Now, some general “learning” lingo...
Machine Learning (ML)
A subset of AI that focuses on algorithms and models, enabling computers to learn from data, make predictions and take actions without explicit programming. ML algorithms can be applied to various AI tasks, such as image recognition, natural language processing, recommendation systems and many others. Through ML, AI systems can autonomously improve their performance and adapt to new data or situations.
It's worth noting that ML is just one approach to achieving AI; there are other techniques and branches within AI - such as rule-based systems, expert systems and genetic algorithms - that do not rely on ML.
Deep Learning
A subset of ML that leverages artificial neural networks inspired by the human brain. It involves training models with multiple layers to learn complex patterns and representations, enabling breakthroughs in areas like image and speech recognition.

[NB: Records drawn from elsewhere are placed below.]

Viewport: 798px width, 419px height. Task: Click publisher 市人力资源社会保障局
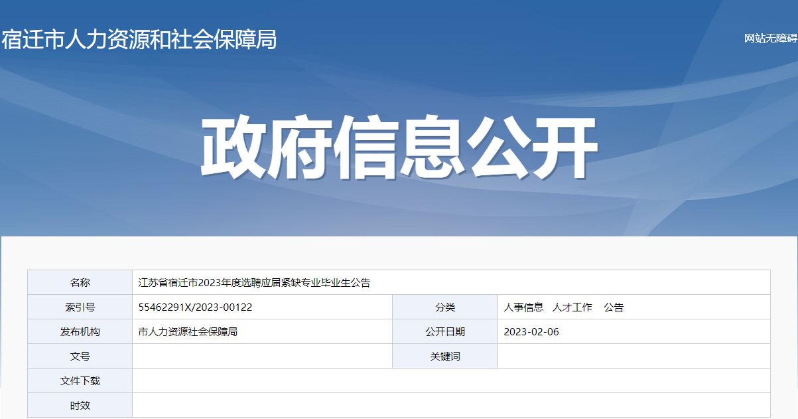click(188, 332)
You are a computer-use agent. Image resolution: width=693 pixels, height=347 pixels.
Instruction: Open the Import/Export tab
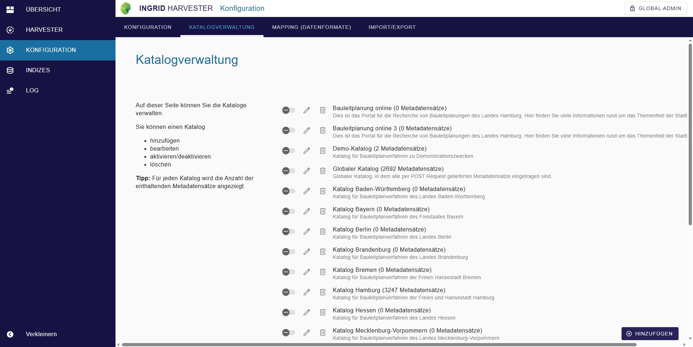[392, 27]
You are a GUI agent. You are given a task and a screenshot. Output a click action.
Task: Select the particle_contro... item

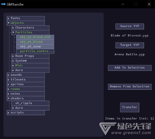coord(35,51)
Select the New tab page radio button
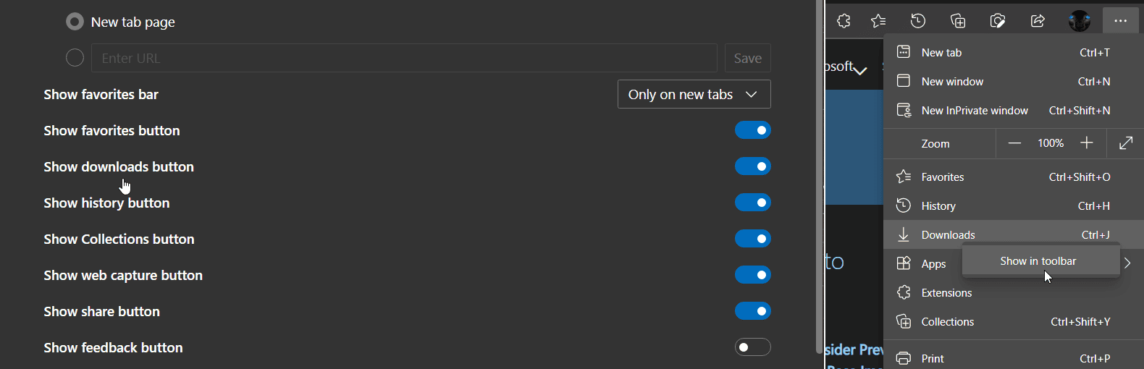 (75, 22)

Large Language Model (LLM)
Refers to AI models that can generate natural language texts from large amounts of data. LLMs use deep neural networks, such as transformers, to learn from billions or trillions of words, and to produce texts on any topic or domain.
Fine-tuning
An approach in machine learning to transfer learning in which the weights of a pre-trained model are trained on new data.
Embedding
A relatively low-dimensional space into which you can translate high-dimensional vectors. Embeddings make it easier to do machine learning on large inputs like sparse vectors representing words.